Lacey, who has been invited to the 2025 Under Armour All-Star Game, enjoyed his hot afternoon of target practice.

“Jordan stood out a lot and made some difficult catches,” Lacey said. “Shawn stepped up and Mike is finishing his routes up more.”

Of Lacey’s 11 incompletions, four were dropped.

“Sometimes I kid them about the drops but then when it happens too much, I have to get on them and get serious and say we’ve got to make the plays to win,” Lacey said. “In 7-on-7, you can’t have any turnovers. I think it was our most consistent 7-on-7 this summer.”

Lacey continues to match his pro-caliber arm strength with continually incisive decisions.

“I had to learn the plays last year,” Lacey said. “This year, I know why we’re running the plays and how to set something up. We want completions.”

Dees said Lacey has dramatically improved since the end of last season, when he threw for 3,177 yards and 40 touchdowns.

“He puts the ball where it’s supposed to be,” Dees said. “He’s going to throw it where only you can catch it.”

Meanwhile, the Spartans’ defense got vital stops and impressed Kelly with its man-to-man defense.

“I thought we did better defensively today than a week or two ago at South Alabama,” Kelly said. “I saw some improvement in making stops and getting off the field. We’re getting later in the summer and seeing more coverages over there. The best part was we got a lot of conditioning in. We’ve got a three day 7-on-7 gauntlet. Now it’s Foley for two days, so we’ve got to manage their legs.”
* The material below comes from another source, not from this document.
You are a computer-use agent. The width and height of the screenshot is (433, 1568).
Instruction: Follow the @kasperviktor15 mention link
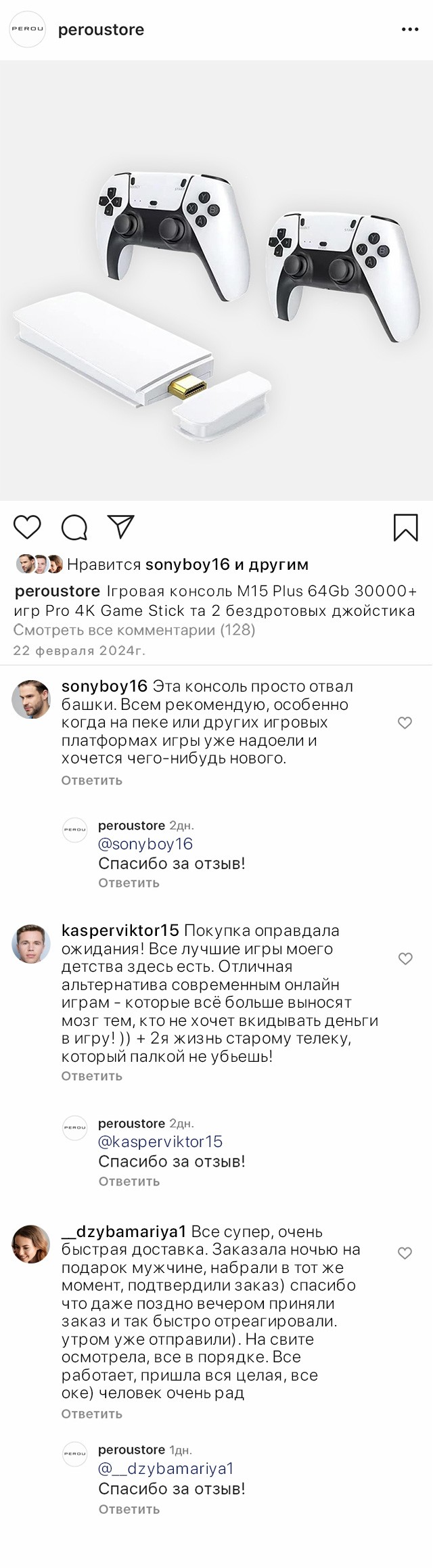point(160,1142)
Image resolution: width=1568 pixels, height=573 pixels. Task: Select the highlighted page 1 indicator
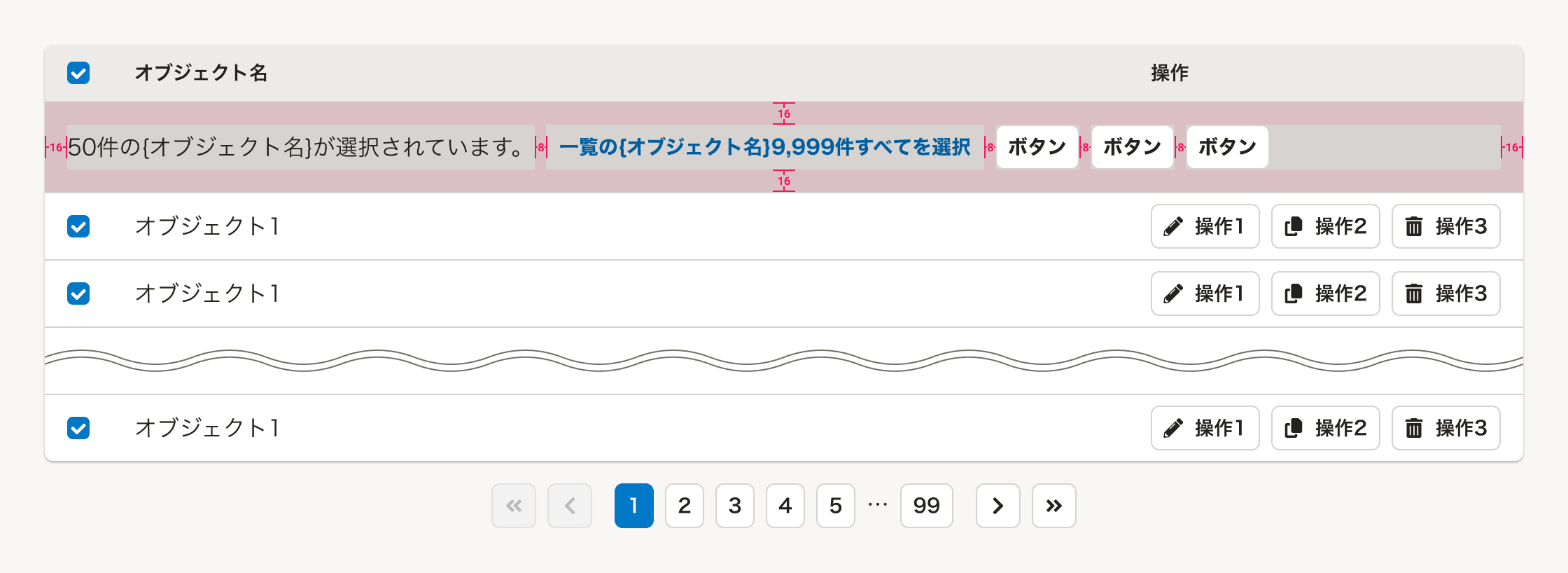tap(634, 506)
While Saraland won four games Tuesday and faces many more in the next two days at Foley, Lacey said the victory over Thompson — albeit without full pads, linemen and highly ranked Warriors safety Anquon Fegans, who has committed to Southern Cal — was significant to him and his teammates.
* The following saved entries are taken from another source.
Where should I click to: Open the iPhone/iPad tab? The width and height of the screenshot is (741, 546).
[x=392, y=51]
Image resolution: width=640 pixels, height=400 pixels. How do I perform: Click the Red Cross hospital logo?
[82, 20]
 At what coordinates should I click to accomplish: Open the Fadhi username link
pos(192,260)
“I wish Anquon was playing but we didn’t have Ryan,” Lacey said. “I think that one meant a little more.”

The schools tried to schedule a game this season but couldn’t make it happen. Instead, the Spartans will open the season Aug. 25 at home against nationally ranked Lipscomb Academy, the two-time Tennessee state champion.

By then, Williams and Womble should be fully healed when the pads and the lights go on and Lacey and Williams will still be trying to get each other to switch their commitments. After all, how many high school teams have a Texas commitment throwing to an Alabama commitment?

“Ryan’s always doing things to recruit me but it’s not going to happen,” Lacey said. “He keeps telling me stuff about Bama and giving me all these Nick Saban quotes.”

But Williams isn’t giving up.

“Roll Tide!” he said to Lacey as he walked past.